Clementine Glazed Duck Breast
|Boneless duck breast halves||14 Ounce (2 Duck Halves Each Weighing 7 Ounce)|
|Unsalted butter||4 Teaspoon, divided|
|Canned low sodium chicken broth||1⁄2 Cup (8 tbs)|
|Thickener||1⁄2 Teaspoon (Thicken Thin Not/Starch)|
|Granulated sugar substitute||1⁄4 Teaspoon|
|Shallot||1 Small, minced (1 Tablespoon)|
|Finely grated orange zest||1⁄2 Teaspoon (Clementine Or Blood Orange Zest)|
|Fresh orange juice||1⁄4 Cup (4 tbs) (Clementine Or Blood Orange Zest)|
|Balsamic vinegar||1 Teaspoon|
1. Pierce duck skin all over with a fork; season duck with salt and pepper. Melt 1 teaspoon of the butter in a large cast-iron or heavy skiilet over medium heat. Add duck, skin side down, and cook until skin is dark and crisp, 8 to 10 minutes. Turn and cook until done to taste, 4 to 5 minutes longer for medium-rare, 10 to 14 minutes for medium. Transfer to a plate and cover loosely with foil to keep warm.
2. Meanwhile, combine broth, thickener, and sugar substitute in a small bowl; whisk thoroughly to break up any lumps of thickener. Set aside.
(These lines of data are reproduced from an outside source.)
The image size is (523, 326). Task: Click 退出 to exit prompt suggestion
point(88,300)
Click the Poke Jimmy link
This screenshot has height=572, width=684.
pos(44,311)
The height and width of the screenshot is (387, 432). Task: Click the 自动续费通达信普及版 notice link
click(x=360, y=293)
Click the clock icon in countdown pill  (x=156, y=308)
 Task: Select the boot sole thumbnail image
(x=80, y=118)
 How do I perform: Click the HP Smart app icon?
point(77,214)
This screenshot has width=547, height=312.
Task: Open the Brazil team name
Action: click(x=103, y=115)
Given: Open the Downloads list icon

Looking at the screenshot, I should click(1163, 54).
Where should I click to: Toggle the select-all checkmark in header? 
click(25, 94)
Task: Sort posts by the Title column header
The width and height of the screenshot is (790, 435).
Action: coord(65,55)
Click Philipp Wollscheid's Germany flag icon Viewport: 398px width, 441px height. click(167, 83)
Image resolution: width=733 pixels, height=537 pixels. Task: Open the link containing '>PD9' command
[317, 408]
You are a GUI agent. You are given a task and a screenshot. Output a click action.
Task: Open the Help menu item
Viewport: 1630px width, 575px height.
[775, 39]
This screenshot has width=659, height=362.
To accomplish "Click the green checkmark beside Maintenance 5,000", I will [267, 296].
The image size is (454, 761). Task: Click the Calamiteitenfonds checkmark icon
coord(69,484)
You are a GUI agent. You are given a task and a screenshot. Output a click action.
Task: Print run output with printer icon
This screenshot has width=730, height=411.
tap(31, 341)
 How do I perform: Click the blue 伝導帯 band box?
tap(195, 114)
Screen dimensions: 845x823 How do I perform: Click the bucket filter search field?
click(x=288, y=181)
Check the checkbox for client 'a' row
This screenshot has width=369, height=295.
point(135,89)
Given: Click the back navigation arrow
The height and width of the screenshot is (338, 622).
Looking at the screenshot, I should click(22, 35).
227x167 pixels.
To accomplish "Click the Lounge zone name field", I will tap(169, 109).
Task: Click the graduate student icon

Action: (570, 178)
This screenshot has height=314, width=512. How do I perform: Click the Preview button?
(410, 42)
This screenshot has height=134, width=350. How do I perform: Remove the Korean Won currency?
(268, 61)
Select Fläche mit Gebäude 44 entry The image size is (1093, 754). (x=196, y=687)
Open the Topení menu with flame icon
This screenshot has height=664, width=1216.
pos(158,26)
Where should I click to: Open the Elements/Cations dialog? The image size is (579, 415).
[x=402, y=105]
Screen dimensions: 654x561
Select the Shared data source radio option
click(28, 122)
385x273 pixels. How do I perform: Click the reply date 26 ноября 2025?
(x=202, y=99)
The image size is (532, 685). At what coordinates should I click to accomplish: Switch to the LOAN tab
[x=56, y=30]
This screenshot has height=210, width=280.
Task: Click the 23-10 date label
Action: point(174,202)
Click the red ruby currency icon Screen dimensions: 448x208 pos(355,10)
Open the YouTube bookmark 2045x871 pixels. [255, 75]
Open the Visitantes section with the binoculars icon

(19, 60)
3. Pour off all but 1 tablespoon fat from skillet. Reduce heat to low; add shallot and cook, stirring, until softened, about 2 minutes. Add zest, juice, and vinegar and cook until reduced by half, about 1 minute.
4. Increase heat to medium-high. Stir broth mixture again, then add to skillet and cook, stirring, until thickened, about 2 minutes. Stir in remaining 3 teaspoons butter and season with salt and pepper to taste.
5. Return duck to skillet and turn until heated through. Transfer duck to a cutting board and cut crosswise into thin slices. Transfer to plates and spoon sauce on top.